DOCUMENT EXCERPT:
* Start *

Father of the Automobile Industry

Henry Ford was an American industrialist who made significant contributions to the automobile industry and to society as a whole. He has left lasting positive impacts on our planet – with continuing global contributions from the Ford Foundation and Ford Motor Company Fund even to this day. He is widely regarded as one of the most influential people of the 20th century.

Ford founded the Ford Motor Company and in 1908 launched the Model T – the world’s first mass-produced automobile. He achieved low prices via efficient fabrication, most notably the moving assembly line production, which made car ownership no longer just for the wealthy, but for many millions, changing the world forever. 

Ford made other game-changing contributions to the Industrial Revolution – including the $5/day wage and the five-day/40-hour work week.

He also made important contributions to the aviation industry. He pioneered navigation systems, manufactured airplanes, designed and built modern airports, and established Midwestern freight, passenger and air mail service. During World War I, Ford built aero engines for the military, including a mass-produced engine costing only $40 each – to power unmanned flying bombs, forerunners of today’s military drones.

Henry Ford is also remembered for his generosity and philanthropic work. He established small village factories and built one-room schools in which vocational training was emphasized. He sponsored a weekly radio hour on which quaint essays were read to “plain folks”.

He constructed Greenfield Village, a restored rural town in Dearborn, Michigan that captures much of America’s heritage and remains open to the public today. On the same 200-acre site, he built The Henry Ford Museum – initially filling it with American artifacts and antiques from when American society was almost wholly agrarian. He proudly moved into the museum the actual chair Thomas Edison sat on in his laboratory as he created the electric light-bulb.

* End *

REQUESTS:
1. According to the Henry Ford profile, how much did each of the mass-produced aero engines Ford built during World War I cost?
2. In the Henry Ford profile, swap "wealthy" for "rich" and write out the passage starting at "Ford founded the" and ending at "the world forever.".

[Text and item location entries]

* Start *

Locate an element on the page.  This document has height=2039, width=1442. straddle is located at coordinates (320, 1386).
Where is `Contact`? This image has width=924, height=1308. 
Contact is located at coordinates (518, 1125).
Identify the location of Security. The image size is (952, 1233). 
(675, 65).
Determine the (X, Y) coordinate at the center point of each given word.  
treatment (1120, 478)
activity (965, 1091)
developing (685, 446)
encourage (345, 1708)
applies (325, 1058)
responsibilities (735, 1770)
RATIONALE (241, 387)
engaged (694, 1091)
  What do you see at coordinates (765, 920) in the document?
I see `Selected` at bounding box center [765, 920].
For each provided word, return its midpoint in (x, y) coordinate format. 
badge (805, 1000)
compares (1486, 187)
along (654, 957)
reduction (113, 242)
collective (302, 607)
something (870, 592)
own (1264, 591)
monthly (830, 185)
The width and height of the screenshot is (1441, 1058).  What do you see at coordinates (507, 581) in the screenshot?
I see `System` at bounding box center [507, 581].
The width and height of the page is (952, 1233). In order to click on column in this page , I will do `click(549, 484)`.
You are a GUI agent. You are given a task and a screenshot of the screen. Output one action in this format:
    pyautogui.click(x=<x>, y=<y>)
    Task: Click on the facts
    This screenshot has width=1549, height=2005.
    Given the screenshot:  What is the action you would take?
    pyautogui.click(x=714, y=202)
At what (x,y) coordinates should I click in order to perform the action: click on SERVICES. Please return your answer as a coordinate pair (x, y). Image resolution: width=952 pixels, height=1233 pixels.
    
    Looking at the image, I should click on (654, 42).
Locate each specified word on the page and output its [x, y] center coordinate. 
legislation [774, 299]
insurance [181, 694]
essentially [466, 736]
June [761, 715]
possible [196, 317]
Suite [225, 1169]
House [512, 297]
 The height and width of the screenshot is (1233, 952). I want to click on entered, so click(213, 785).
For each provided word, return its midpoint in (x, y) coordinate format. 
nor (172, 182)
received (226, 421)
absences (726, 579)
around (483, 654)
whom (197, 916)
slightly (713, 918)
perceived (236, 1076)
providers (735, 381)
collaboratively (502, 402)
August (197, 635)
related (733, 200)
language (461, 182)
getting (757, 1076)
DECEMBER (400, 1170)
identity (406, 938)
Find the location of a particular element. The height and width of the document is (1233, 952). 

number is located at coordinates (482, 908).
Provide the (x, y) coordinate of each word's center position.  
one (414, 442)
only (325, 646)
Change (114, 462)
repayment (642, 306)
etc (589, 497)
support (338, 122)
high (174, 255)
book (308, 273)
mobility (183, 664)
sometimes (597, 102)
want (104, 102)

* End *

WRITTEN ANSWERS:
1. Only $40 each.

2.
Ford founded the Ford Motor Company and in 1908 launched the Model T – the world’s first mass-produced automobile. He achieved low prices via efficient fabrication, most notably the moving assembly line production, which made car ownership no longer just for the rich, but for many millions, changing the world forever.